Extracted text:

+ + + + +

Turnbull needs to dump Trump; bring home our refugees.

donald

Extravagant professions of loyalty and devotion to the United States strike a somewhat awkward note for many Australian ears. How do we imagine they sound in the capitals of our neighbours?” … great powers regard deference as no more than their due”. Malcolm Turnbull 2011

An eerie light suffuses politics this week. A super moon, as astrologers term a full moon or a new moon which coincides with the closest approach the moon makes to the earth; super-charging lunatics everywhere and fertilising the bumper crop of nonsense that thrives in our post-truth, post science era.

Public-spirited newspapers such as the UK’s Daily Telegraph warn readers that “some even see the super moon as an omen of disaster or a warning of something momentous coming towards us”. Spookily on cue, moon-raker Donald Trump, President-elect of the dark side of the United States, bares his buttocks, mooning truth, justice and the American way causing a rash of local copy-cats eager just to be offensive or, like our PM with his sneer at elite media, keen to spin The Donald’s win to his own advantage.

There is something richly attractive in the elevation of a political illiterate; an irrational, unstable narcissistic con-man described by those who know him as a dangerous sociopath, a man whose response to criticism is petty and vindictive; a bigot and a sexual predator, a compulsive liar who is capable of doing anything who will deny everything. Especially if he’s about to become the next President of the United States of America.

A conga line of suck holes comprising Prime Ministers, Presidents, and sundry other aspiring petty despots and international heads of state rush to kiss Trump’s rump. Of course it’s risky. There are no protocols. No holds are barred. Someone’s bound to get trampled in the crush. Or “Trumpled”. Shinzo Abe, Japan’s perpetually bewildered Prime Minister appears terminally dazed and confused after meeting The Donald in person, a state not helped later when he surfaces in Peru, forced to wear a silly shirt and having to pretend to believe in free trade when Japan plays favourites; grants favourable credit terms to selected industries.

Never to be outbid, a pumped Malcolm Turnbull even jumps the queue, we discover Thursday. Our agile PM, Trump’s satellite of love down under, gets Aussie battler Greg Norman’s help with the pussy-grabber’s mobile number, gushes Daily Telegraph’s Sharri Markson whose breathless, exclusive, expose also stars Joe Hockey who moonlights as Australian ambassador to the US in between picking up his parliamentary pension. Murdoch media go wild over this victory. There’s a whiff of another class act, Alan Bond and his America’s Cup win about it. Paul Hogan eat your heart out. Call that a contacts list?

Oozing Aussie ingenuity, Turnbull rips the ring-pull lid off a can of true-blue larrikin can-do: skolls its contents. The silver fox rolls up his sleeves; takes off his favourite tie with the motif of the man lifting a weight above his head; wrangles protocol to the floor of the diplomatic jungle. We’re in like Flynn. Whoarr! Hourly bulletins recycle moonbeam Markson’s gatecrash story. Shark. Hockey. Trump. Whoarr! Plucky little Australia makes its own luck. Turnbull, as always is soon heard boasting, taking credit for someone else’s bonzer brainwave.

+ + + + +

Required task A: Reproduce the rows on where items appear line for line, omitting the pictures.

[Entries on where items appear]
+ + + + +

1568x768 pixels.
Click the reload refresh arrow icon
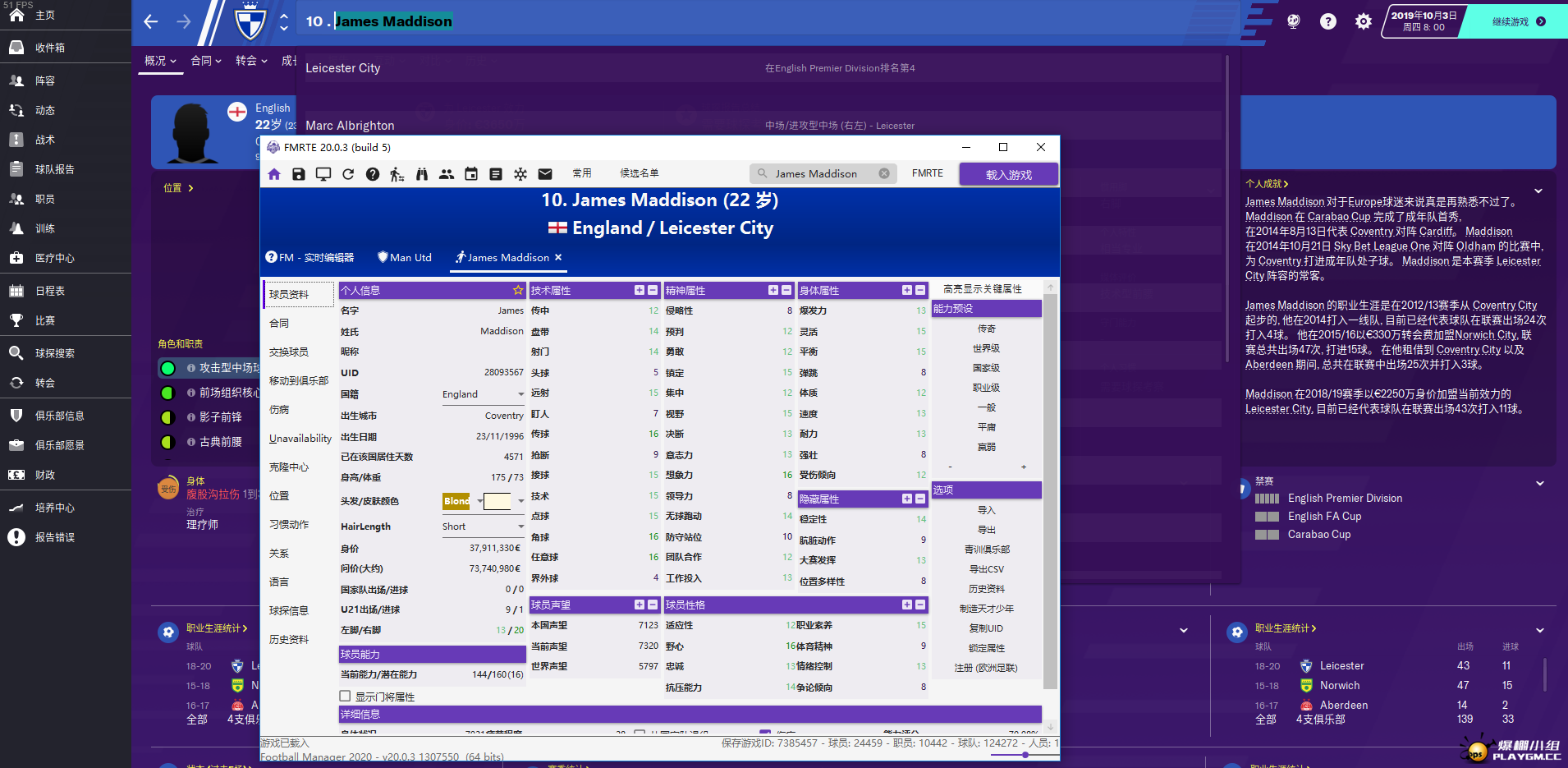tap(348, 174)
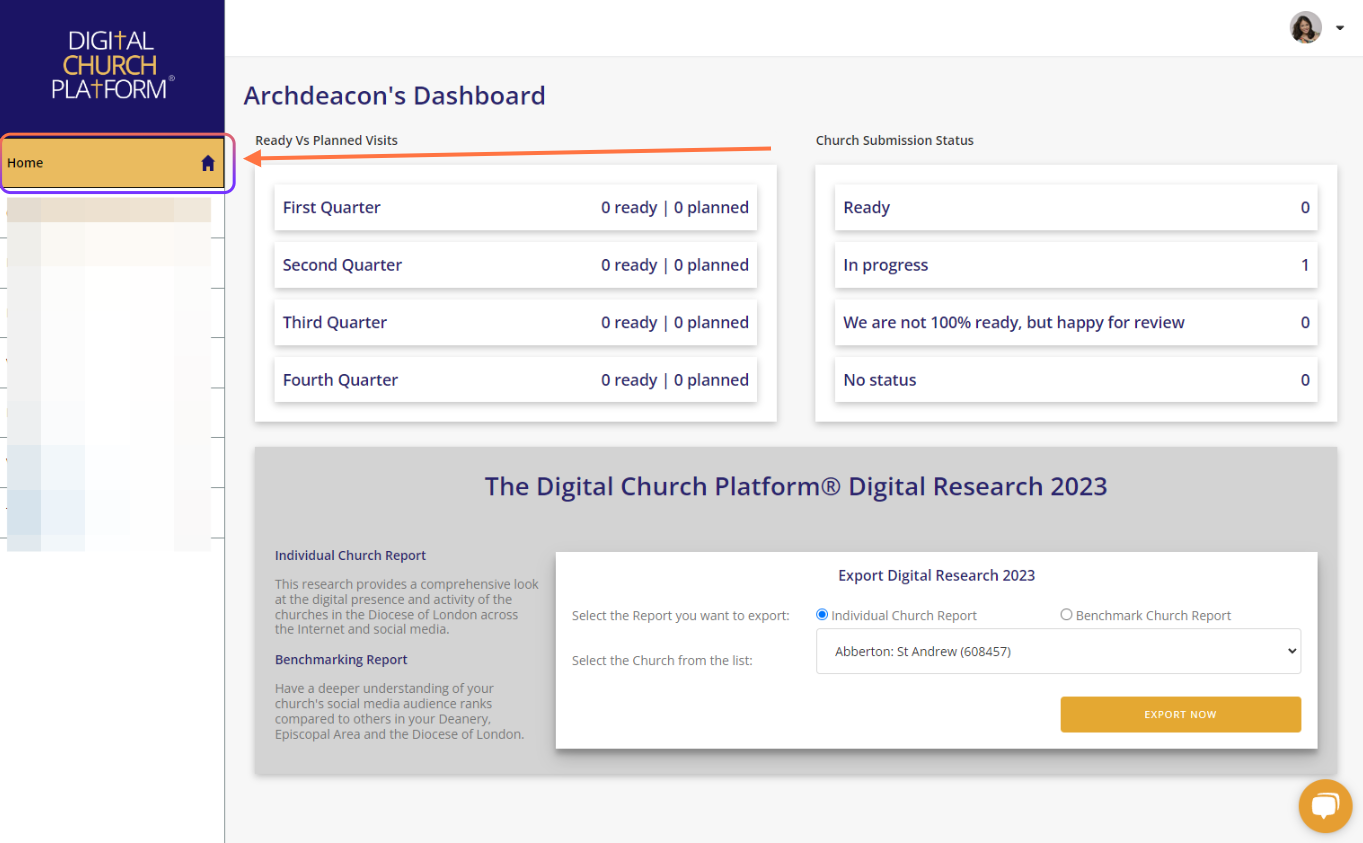Viewport: 1363px width, 843px height.
Task: Expand the account menu arrow beside the avatar
Action: (x=1339, y=27)
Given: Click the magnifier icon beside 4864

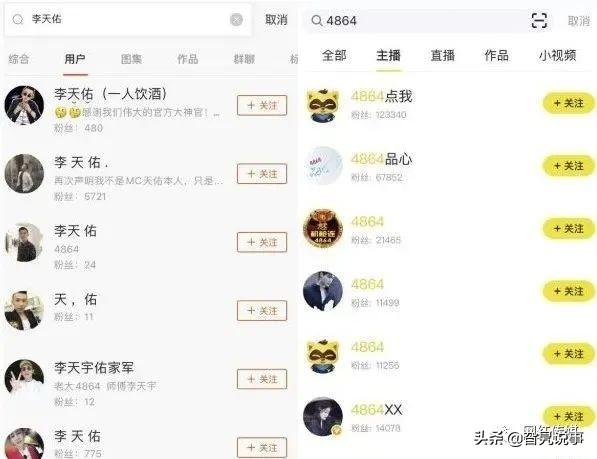Looking at the screenshot, I should (317, 21).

+ + + + +

Required task B: In the opinion piece on Turnbull and Trump, whose help does Turnbull get with Trump's mobile number?

Full solution A:
1568x768 pixels.
Click the reload refresh arrow icon
tap(348, 174)
Viewport: 1363px width, 843px height.
Task: Expand the account menu arrow beside the avatar
Action: (x=1339, y=27)
Given: Click the magnifier icon beside 4864

Looking at the screenshot, I should (317, 21).

Full solution B: Greg Norman's.